Futures declined as much as 1.2 percent to trade more than $11 a barrel below Brent. U.S. crude supplies climbed four times more than analysts forecast last week and fuel demand dropped, according to the Energy Department. Abdalla El-Badri, OPEC’s secretary-general of the Organization of Petroleum Exporting Countries said in Davos, Switzerland, yesterday that prices are in a “comfortable zone.”
“Bearish fundamentals continue to dominate Nymex oil prices,” said Christopher Bellew, senior broker at Bache Commodities Ltd. in London. “Stock levels at the delivery point in the U.S. Mid-West were already high before the increase reported yesterday. Brent is more reflective of real-world considerations like colder weather and OPEC’s readiness to make enough oil available.”

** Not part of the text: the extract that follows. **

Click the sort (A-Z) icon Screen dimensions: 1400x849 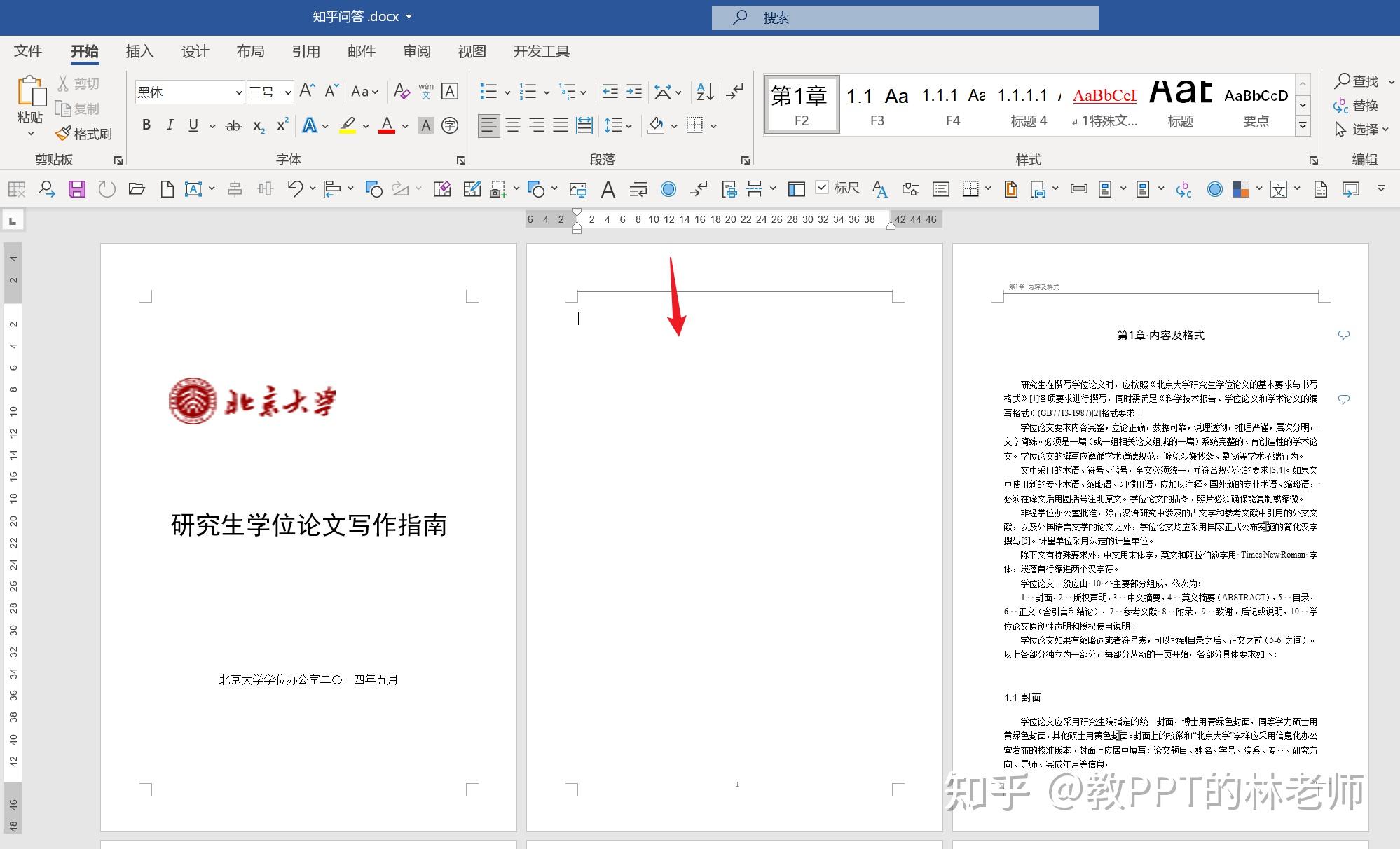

Crude for March delivery on the New York Mercantile Exchange fell as much as $1.03 to $86.30 a barrel in electronic trading. It was at $86.56 at 10:42 a.m. in London. Brent crude for March settlement on the London-based ICE Futures Europe exchange was at $97.78 a barrel, down 13 cents. Yesterday, it surged 2.8 percent, the most since Dec. 1.
Brent Premium
Brent’s premium over Nymex-traded West Texas Intermediate widened to a record $11.27 a barrel. Oil investors are buying Brent contracts, driving the European benchmark to a record premium above West Texas Intermediate, as a build-up of Canadian supplies at the U.S. oil hub in Cushing, Oklahoma, skew the U.S. crude’s reliability as an indicator of demand.
Inventories at Cushing, the main delivery point for New York futures, gained 2.3 percent in the week ended Jan. 21 to the highest since August, according to an Energy Department report yesterday.

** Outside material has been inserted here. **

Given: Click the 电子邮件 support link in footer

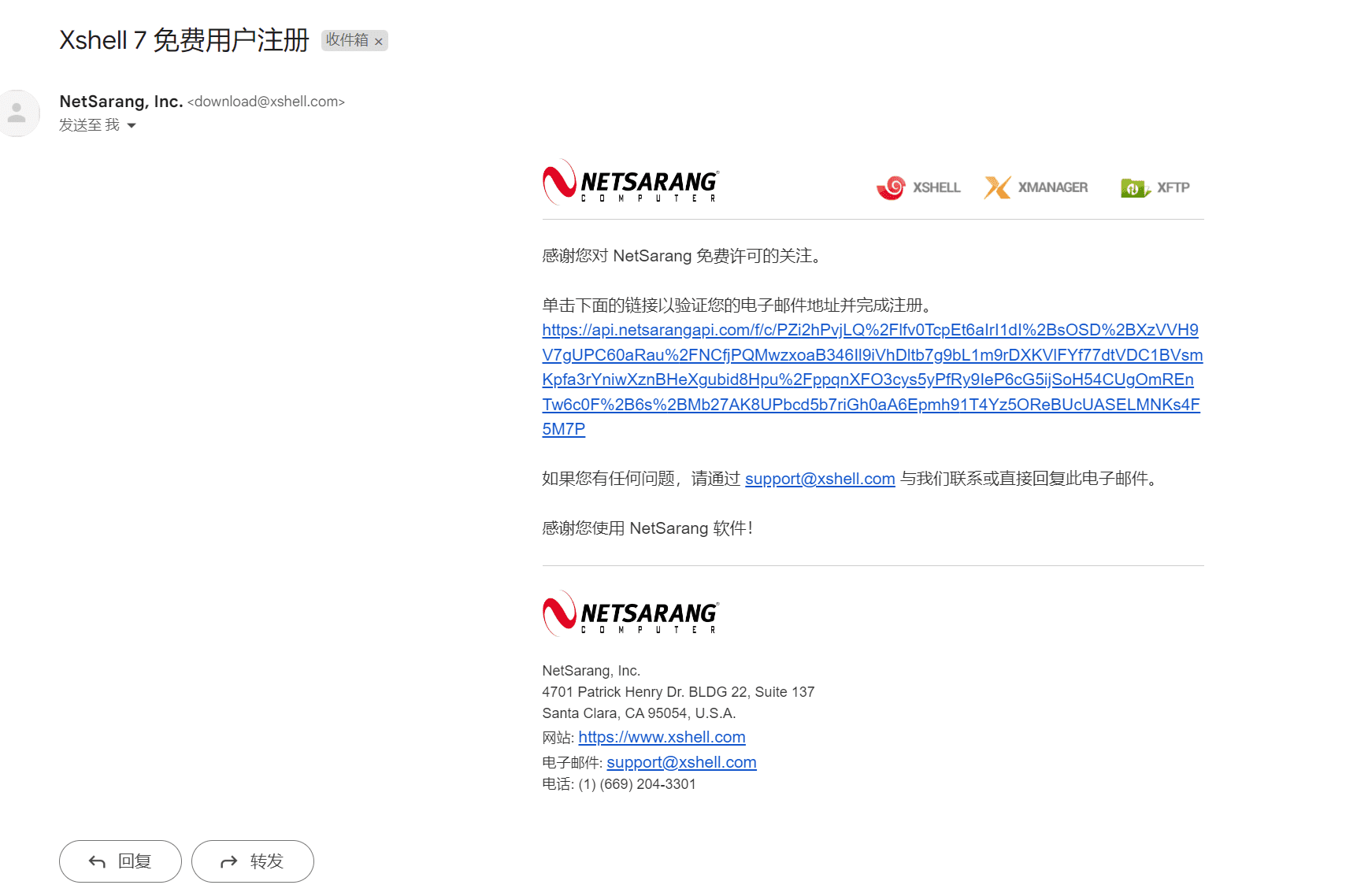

Total U.S. stockpiles increased 4.84 million barrels to 340.6 million, the data showed. Supplies were forecast to rise 1.2 million barrels, based on the median estimate of 15 analysts surveyed by Bloomberg News. Total demand decreased 1.6 percent to 18.9 million barrels a day, the lowest since November.

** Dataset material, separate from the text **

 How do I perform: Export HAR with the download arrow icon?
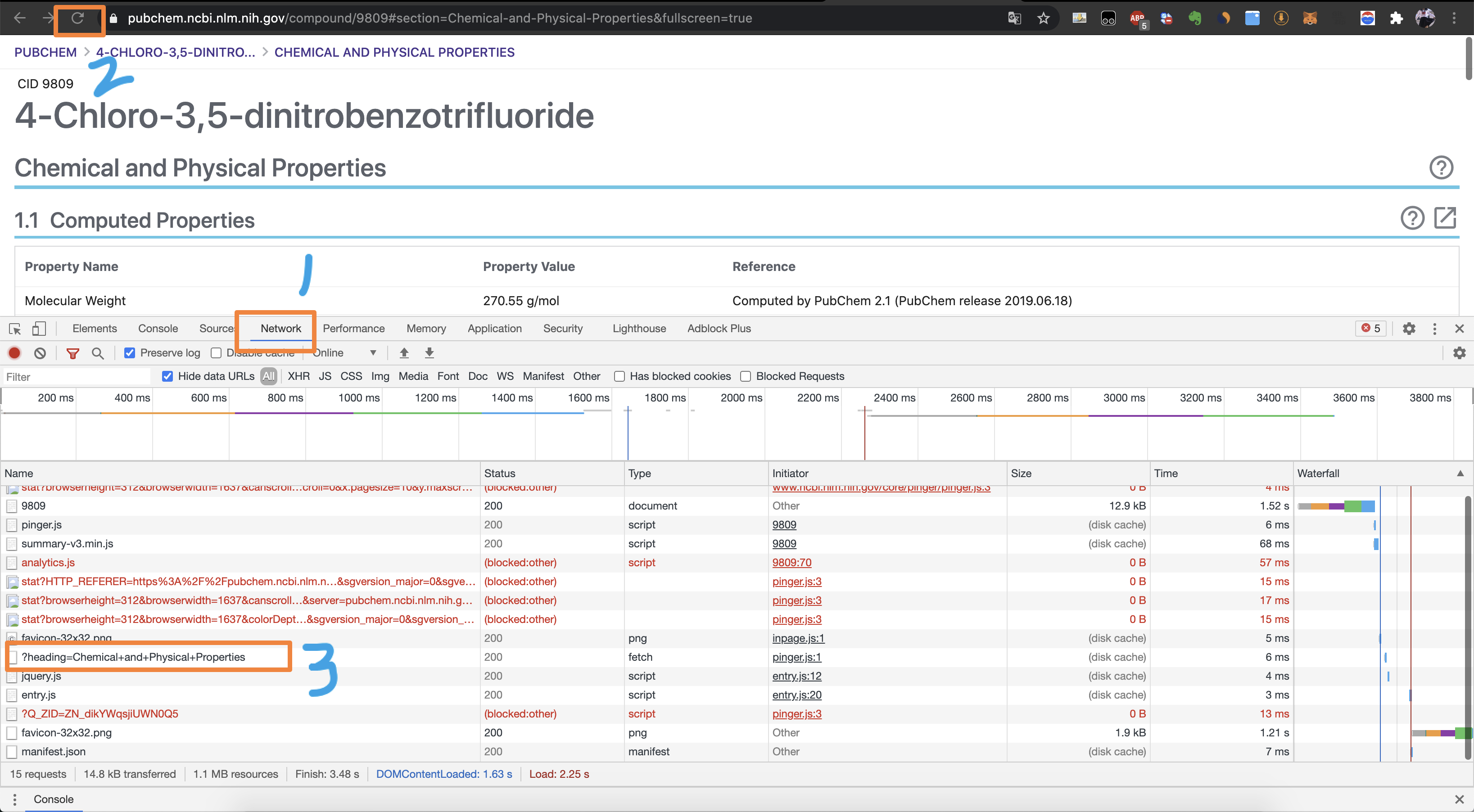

Prices rallied the most in two weeks yesterday after U.S. new home sales increased more than expected. A Commerce Department report today will probably say durable-goods orders rose, according to economists’ estimates.
Strong U.S. Data
Stronger-than-expected U.S. economic data has stoked speculation fuel consumption may recover. Sales of new homes climbed to a 329,000 annual pace last month, the Commerce Department said yesterday. Economists polled by Bloomberg News predicted a median 300,000 gain.
“The new-home sales data came off a pretty low base but it was definitely positive and when you look at the Fed commentary, one of the areas that they singled out as being disappointing was the housing sector,” said Ben Westmore, a minerals and energy economist at National Australia Bank Ltd. in Melbourne.
Orders for durable goods advanced 1.5 percent last month, after a 0.3 percent decline in November, based on the median economist forecast before a Commerce Department report today. Pending home sales, or contract signings for existing homes, added 0.9 percent, economists estimated before data scheduled to be released by the National Association of Realtors today.
“We are at a bit of a plateau now as far as price is concerned,” said Victor Shum, Singapore-based senior principal at Purvin & Gertz Inc., a consultant. “This is where the market feels the price should be given the balance between the economic optimism and the relatively weak fundamentals.”